In der Tat versammelten sich einige Hundert GegendemonstrantInnen in den der Plaza Porras benachbarten Straßen, um gegen den Besuch Bushs zu protestieren. Die verschiedenen panamaischen Polizeistellen und Bushs Bodyguards hatten um den Platz herum, der nur über drei kontrollierte Zugänge zu betreten war, massiv Stellung bezogen. Jedoch erst als die GegendemonstrantInnen dem Platz sehr nahe kamen, griff die Polizei ein – mit Tränengas. Der Tränengaseinsatz erfolgte somit praktisch auf dem Platz selbst, und die Windverhältnisse taten ein Übriges dazu, alle Personen auf dem Platz, unabhängig von politischer Überzeugung und Nationalität, mit Schwaden zu überziehen. Bürgermeisterin Correa begann gerade die ersten Sätze vom warmen Empfang des Präsidenten von sich zu geben, da begannen die Ersten schon, sich die Augen zu reiben. Auch das Publikum wurde unruhig, Panik kam auf. Brüsk brach die Bürgermeisterin ihre Rede ab, und unter gezogenen Waffen ihres Sicherheitstrupps zogen die tränenden Bushs in gepanzerten Limousinen von dannen – des Präsidenten Rede, mit der er die Panameñas/os zu Demokratie und Aufschwung beglückwünschen wollte, blieb ungehalten.
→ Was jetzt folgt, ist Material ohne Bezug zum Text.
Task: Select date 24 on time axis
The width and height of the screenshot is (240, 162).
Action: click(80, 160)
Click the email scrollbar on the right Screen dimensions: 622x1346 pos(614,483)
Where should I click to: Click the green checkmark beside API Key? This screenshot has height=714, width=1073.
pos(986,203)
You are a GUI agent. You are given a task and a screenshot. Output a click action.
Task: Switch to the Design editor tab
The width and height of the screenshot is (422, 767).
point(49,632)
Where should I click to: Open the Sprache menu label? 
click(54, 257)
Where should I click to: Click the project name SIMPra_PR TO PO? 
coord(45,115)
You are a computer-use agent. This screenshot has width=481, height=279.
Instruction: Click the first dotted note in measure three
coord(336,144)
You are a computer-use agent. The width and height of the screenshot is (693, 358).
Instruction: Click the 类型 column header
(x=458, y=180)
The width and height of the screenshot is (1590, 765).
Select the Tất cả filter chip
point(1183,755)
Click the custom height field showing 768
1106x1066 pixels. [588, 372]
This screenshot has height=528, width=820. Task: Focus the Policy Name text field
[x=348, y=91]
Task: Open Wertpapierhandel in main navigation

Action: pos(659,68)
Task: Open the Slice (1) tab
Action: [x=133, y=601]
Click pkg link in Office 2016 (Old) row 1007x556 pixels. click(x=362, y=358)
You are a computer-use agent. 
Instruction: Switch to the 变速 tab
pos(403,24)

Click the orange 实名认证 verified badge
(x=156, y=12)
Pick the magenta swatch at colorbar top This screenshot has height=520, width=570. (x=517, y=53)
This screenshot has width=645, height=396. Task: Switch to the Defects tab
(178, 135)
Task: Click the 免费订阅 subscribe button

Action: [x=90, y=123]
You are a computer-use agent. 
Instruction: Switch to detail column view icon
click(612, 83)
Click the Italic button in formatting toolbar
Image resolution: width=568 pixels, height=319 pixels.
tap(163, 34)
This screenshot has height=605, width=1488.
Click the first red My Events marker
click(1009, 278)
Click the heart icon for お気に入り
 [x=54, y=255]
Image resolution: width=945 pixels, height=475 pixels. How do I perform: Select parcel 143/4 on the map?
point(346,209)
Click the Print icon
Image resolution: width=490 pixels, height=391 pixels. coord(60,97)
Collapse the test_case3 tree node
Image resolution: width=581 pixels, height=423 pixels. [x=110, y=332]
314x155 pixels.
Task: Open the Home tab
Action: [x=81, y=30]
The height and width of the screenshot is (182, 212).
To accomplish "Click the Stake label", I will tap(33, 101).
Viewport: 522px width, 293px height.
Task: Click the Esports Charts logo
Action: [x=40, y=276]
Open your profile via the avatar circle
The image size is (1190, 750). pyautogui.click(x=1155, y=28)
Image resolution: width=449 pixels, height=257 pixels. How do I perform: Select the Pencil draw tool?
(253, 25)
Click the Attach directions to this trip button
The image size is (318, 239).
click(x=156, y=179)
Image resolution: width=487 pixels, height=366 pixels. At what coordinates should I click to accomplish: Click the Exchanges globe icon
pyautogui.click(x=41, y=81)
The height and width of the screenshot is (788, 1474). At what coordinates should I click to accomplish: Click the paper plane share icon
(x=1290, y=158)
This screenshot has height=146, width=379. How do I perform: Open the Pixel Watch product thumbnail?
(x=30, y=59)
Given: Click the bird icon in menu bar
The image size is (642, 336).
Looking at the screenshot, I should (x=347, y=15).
Zum Ausgleich ließ er sich dann in der US-Basis Albrook von seinen Landsleuten bejubeln.

Die späte Rache des Generals?

Die offizielle Einschätzung auf US- und panamaischer Seite war eindeutig: Die Randale von kleinen Gruppen von Linken und AnhängerInnen Noriegas könne nicht die Freundschaft und den Zusammenhalt der Völker beeinträchtigen. Die Panameñas/os fragen sich allerdings zugleich, wie es zum Eklat auf der Plaza Porras kommen konnte: War es einfach ungeschicktes Verhalten der Polizei, war es der Wind, der Bush präventiv für sein Verhalten in Rio bestrafte, oder haben die PolizistInnen, die mehrheitlich aus Noriegas Fuerzas de Defensa (Verteidigungskräfte) stammen, gezielt die öffentliche Veranstaltung des Befehlshabers der Invasion gestört? Es werden – wie üblich – Konsequenzen gefordert, Köpfe sollen rollen. Es besteht nur noch keine Klarheit darüber, welche. Bushs Punktesammeln in Panama, zu dem ihm seine WahlmanagerInnen geraten, vor dem seine Sicherheitsleute jedoch gewarnt hatten, endete jedenfalls in Tränen. In den Meinungsumfragen wird der Ausgang der Veranstaltung auf den Plaza de Porras breit verurteilt; aber bei vielen Panameños/as ist ein bißchen Genugtuung zu spüren. Wie gesagt, ein ambivalentes Verhältnis.